ASSIGNMENT> Retype all of the records precisely.

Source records
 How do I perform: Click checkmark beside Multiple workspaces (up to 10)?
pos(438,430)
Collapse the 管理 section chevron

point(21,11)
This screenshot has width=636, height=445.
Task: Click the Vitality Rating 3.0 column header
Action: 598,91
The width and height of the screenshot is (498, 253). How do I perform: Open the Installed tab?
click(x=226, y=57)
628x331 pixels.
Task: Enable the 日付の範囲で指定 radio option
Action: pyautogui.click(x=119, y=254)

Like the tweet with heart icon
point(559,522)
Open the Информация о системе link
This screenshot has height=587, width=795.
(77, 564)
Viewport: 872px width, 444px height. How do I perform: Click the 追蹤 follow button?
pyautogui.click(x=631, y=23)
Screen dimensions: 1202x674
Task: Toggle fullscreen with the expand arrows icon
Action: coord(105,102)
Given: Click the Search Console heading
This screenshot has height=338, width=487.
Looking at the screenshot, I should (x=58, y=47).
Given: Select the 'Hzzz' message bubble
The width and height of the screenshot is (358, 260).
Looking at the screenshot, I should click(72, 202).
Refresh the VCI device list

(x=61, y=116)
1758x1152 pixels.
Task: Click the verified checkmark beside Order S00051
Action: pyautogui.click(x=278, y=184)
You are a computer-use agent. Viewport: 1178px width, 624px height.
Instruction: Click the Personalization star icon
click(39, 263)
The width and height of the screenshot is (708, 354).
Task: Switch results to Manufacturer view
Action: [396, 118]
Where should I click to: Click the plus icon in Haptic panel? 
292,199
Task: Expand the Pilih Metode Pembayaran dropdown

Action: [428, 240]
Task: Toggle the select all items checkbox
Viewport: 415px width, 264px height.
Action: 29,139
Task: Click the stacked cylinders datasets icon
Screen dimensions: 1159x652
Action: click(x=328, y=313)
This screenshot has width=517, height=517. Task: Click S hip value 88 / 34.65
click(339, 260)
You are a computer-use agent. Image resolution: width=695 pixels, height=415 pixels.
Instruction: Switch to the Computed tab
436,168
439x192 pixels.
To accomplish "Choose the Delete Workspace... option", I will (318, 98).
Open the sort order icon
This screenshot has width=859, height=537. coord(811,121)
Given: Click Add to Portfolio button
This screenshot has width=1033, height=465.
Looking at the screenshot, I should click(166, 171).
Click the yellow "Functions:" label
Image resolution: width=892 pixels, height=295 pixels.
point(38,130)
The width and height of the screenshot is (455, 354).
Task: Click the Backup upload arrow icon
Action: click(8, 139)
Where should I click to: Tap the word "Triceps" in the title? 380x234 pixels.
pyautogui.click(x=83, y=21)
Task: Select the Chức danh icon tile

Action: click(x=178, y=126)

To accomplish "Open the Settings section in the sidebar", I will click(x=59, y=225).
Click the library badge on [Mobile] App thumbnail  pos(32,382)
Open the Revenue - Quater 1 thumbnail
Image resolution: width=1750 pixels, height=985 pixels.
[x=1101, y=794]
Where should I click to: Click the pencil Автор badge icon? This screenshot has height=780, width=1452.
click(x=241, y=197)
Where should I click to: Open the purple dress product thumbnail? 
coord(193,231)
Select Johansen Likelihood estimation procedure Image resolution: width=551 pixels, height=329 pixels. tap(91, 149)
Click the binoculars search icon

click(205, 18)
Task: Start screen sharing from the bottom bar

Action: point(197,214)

TASK RESPONSE>
 How do I perform: Click checkmark beside Multiple workspaces (up to 10)?
pos(438,430)
Collapse the 管理 section chevron

point(21,11)
This screenshot has width=636, height=445.
Task: Click the Vitality Rating 3.0 column header
Action: 598,91
The width and height of the screenshot is (498, 253). How do I perform: Open the Installed tab?
click(x=226, y=57)
628x331 pixels.
Task: Enable the 日付の範囲で指定 radio option
Action: pyautogui.click(x=119, y=254)

Like the tweet with heart icon
point(559,522)
Open the Информация о системе link
This screenshot has height=587, width=795.
(77, 564)
Viewport: 872px width, 444px height. How do I perform: Click the 追蹤 follow button?
pyautogui.click(x=631, y=23)
Screen dimensions: 1202x674
Task: Toggle fullscreen with the expand arrows icon
Action: coord(105,102)
Given: Click the Search Console heading
This screenshot has height=338, width=487.
Looking at the screenshot, I should (x=58, y=47).
Given: Select the 'Hzzz' message bubble
The width and height of the screenshot is (358, 260).
Looking at the screenshot, I should click(72, 202).
Refresh the VCI device list

(x=61, y=116)
1758x1152 pixels.
Task: Click the verified checkmark beside Order S00051
Action: pyautogui.click(x=278, y=184)
You are a computer-use agent. Viewport: 1178px width, 624px height.
Instruction: Click the Personalization star icon
click(39, 263)
The width and height of the screenshot is (708, 354).
Task: Switch results to Manufacturer view
Action: [396, 118]
Where should I click to: Click the plus icon in Haptic panel? 
292,199
Task: Expand the Pilih Metode Pembayaran dropdown

Action: [428, 240]
Task: Toggle the select all items checkbox
Viewport: 415px width, 264px height.
Action: 29,139
Task: Click the stacked cylinders datasets icon
Screen dimensions: 1159x652
Action: click(x=328, y=313)
This screenshot has width=517, height=517. Task: Click S hip value 88 / 34.65
click(339, 260)
You are a computer-use agent. Image resolution: width=695 pixels, height=415 pixels.
Instruction: Switch to the Computed tab
436,168
439x192 pixels.
To accomplish "Choose the Delete Workspace... option", I will (318, 98).
Open the sort order icon
This screenshot has width=859, height=537. coord(811,121)
Given: Click Add to Portfolio button
This screenshot has width=1033, height=465.
Looking at the screenshot, I should click(166, 171).
Click the yellow "Functions:" label
Image resolution: width=892 pixels, height=295 pixels.
point(38,130)
The width and height of the screenshot is (455, 354).
Task: Click the Backup upload arrow icon
Action: click(8, 139)
Where should I click to: Tap the word "Triceps" in the title? 380x234 pixels.
pyautogui.click(x=83, y=21)
Task: Select the Chức danh icon tile

Action: click(x=178, y=126)

To accomplish "Open the Settings section in the sidebar", I will click(x=59, y=225).
Click the library badge on [Mobile] App thumbnail  pos(32,382)
Open the Revenue - Quater 1 thumbnail
Image resolution: width=1750 pixels, height=985 pixels.
[x=1101, y=794]
Where should I click to: Click the pencil Автор badge icon? This screenshot has height=780, width=1452.
click(x=241, y=197)
Where should I click to: Open the purple dress product thumbnail? 
coord(193,231)
Select Johansen Likelihood estimation procedure Image resolution: width=551 pixels, height=329 pixels. tap(91, 149)
Click the binoculars search icon

click(205, 18)
Task: Start screen sharing from the bottom bar

Action: point(197,214)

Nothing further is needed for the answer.